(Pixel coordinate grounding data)
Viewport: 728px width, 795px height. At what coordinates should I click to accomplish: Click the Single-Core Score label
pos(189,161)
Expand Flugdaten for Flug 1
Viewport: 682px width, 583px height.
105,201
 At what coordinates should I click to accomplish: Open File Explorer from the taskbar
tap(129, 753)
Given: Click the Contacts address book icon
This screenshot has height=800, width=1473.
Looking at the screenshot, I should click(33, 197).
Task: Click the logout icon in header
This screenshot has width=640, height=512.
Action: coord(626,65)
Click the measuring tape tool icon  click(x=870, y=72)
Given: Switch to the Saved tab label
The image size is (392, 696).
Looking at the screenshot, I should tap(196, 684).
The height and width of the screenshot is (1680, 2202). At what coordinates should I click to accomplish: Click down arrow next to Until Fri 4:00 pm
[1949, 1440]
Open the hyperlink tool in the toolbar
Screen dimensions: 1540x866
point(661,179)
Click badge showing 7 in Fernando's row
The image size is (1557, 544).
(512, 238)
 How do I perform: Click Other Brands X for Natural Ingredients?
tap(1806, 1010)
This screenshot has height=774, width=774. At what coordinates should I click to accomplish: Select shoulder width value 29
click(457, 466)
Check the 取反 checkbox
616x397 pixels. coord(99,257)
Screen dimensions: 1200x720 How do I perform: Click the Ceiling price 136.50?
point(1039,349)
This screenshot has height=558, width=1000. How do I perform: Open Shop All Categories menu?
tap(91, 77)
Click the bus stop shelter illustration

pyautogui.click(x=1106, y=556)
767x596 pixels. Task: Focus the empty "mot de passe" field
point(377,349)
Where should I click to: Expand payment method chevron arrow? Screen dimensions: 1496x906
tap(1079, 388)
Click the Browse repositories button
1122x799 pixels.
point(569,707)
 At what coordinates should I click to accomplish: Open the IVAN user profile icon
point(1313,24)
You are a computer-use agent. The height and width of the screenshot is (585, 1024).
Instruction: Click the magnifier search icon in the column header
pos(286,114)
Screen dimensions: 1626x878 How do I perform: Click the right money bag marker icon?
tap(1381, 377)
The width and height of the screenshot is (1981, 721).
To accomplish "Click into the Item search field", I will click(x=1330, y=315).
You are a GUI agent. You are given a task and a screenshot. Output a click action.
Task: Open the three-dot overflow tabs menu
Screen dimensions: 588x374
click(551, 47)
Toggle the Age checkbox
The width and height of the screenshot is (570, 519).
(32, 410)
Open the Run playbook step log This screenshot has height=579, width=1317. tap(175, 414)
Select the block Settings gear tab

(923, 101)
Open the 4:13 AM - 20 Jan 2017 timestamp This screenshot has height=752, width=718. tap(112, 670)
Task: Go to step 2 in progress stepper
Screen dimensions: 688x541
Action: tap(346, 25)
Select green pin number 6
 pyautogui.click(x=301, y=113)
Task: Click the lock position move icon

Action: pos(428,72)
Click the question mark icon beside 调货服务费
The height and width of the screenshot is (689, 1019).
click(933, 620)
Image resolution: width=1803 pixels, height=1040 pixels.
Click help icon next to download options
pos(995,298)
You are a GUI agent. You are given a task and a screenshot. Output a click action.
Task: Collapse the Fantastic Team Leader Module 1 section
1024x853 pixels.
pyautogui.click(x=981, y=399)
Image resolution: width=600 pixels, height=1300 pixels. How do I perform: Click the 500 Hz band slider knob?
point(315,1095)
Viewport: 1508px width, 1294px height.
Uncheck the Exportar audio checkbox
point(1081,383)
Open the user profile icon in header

## EXERCISE BRIEF:
Having read the entries, output all of them verbatim.

## FINISHED EXERCISE:
Viewport: 728px width, 795px height. At what coordinates should I click to accomplish: Click the Single-Core Score label
pos(189,161)
Expand Flugdaten for Flug 1
Viewport: 682px width, 583px height.
105,201
 At what coordinates should I click to accomplish: Open File Explorer from the taskbar
tap(129, 753)
Given: Click the Contacts address book icon
This screenshot has height=800, width=1473.
Looking at the screenshot, I should click(33, 197).
Task: Click the logout icon in header
This screenshot has width=640, height=512.
Action: coord(626,65)
Click the measuring tape tool icon  click(x=870, y=72)
Given: Switch to the Saved tab label
The image size is (392, 696).
Looking at the screenshot, I should tap(196, 684).
The height and width of the screenshot is (1680, 2202). At what coordinates should I click to accomplish: Click down arrow next to Until Fri 4:00 pm
[1949, 1440]
Open the hyperlink tool in the toolbar
Screen dimensions: 1540x866
point(661,179)
Click badge showing 7 in Fernando's row
The image size is (1557, 544).
(512, 238)
 How do I perform: Click Other Brands X for Natural Ingredients?
tap(1806, 1010)
This screenshot has height=774, width=774. At what coordinates should I click to accomplish: Select shoulder width value 29
click(457, 466)
Check the 取反 checkbox
616x397 pixels. coord(99,257)
Screen dimensions: 1200x720 How do I perform: Click the Ceiling price 136.50?
point(1039,349)
This screenshot has height=558, width=1000. How do I perform: Open Shop All Categories menu?
tap(91, 77)
Click the bus stop shelter illustration

pyautogui.click(x=1106, y=556)
767x596 pixels. Task: Focus the empty "mot de passe" field
point(377,349)
Where should I click to: Expand payment method chevron arrow? Screen dimensions: 1496x906
tap(1079, 388)
Click the Browse repositories button
1122x799 pixels.
point(569,707)
 At what coordinates should I click to accomplish: Open the IVAN user profile icon
point(1313,24)
You are a computer-use agent. The height and width of the screenshot is (585, 1024).
Instruction: Click the magnifier search icon in the column header
pos(286,114)
Screen dimensions: 1626x878 How do I perform: Click the right money bag marker icon?
tap(1381, 377)
The width and height of the screenshot is (1981, 721).
To accomplish "Click into the Item search field", I will click(x=1330, y=315).
You are a GUI agent. You are given a task and a screenshot. Output a click action.
Task: Open the three-dot overflow tabs menu
Screen dimensions: 588x374
click(551, 47)
Toggle the Age checkbox
The width and height of the screenshot is (570, 519).
(32, 410)
Open the Run playbook step log This screenshot has height=579, width=1317. tap(175, 414)
Select the block Settings gear tab

(923, 101)
Open the 4:13 AM - 20 Jan 2017 timestamp This screenshot has height=752, width=718. tap(112, 670)
Task: Go to step 2 in progress stepper
Screen dimensions: 688x541
Action: tap(346, 25)
Select green pin number 6
 pyautogui.click(x=301, y=113)
Task: Click the lock position move icon

Action: pos(428,72)
Click the question mark icon beside 调货服务费
The height and width of the screenshot is (689, 1019).
click(933, 620)
Image resolution: width=1803 pixels, height=1040 pixels.
Click help icon next to download options
pos(995,298)
You are a GUI agent. You are given a task and a screenshot. Output a click action.
Task: Collapse the Fantastic Team Leader Module 1 section
1024x853 pixels.
pyautogui.click(x=981, y=399)
Image resolution: width=600 pixels, height=1300 pixels. How do I perform: Click the 500 Hz band slider knob?
point(315,1095)
Viewport: 1508px width, 1294px height.
Uncheck the Exportar audio checkbox
point(1081,383)
Open the user profile icon in header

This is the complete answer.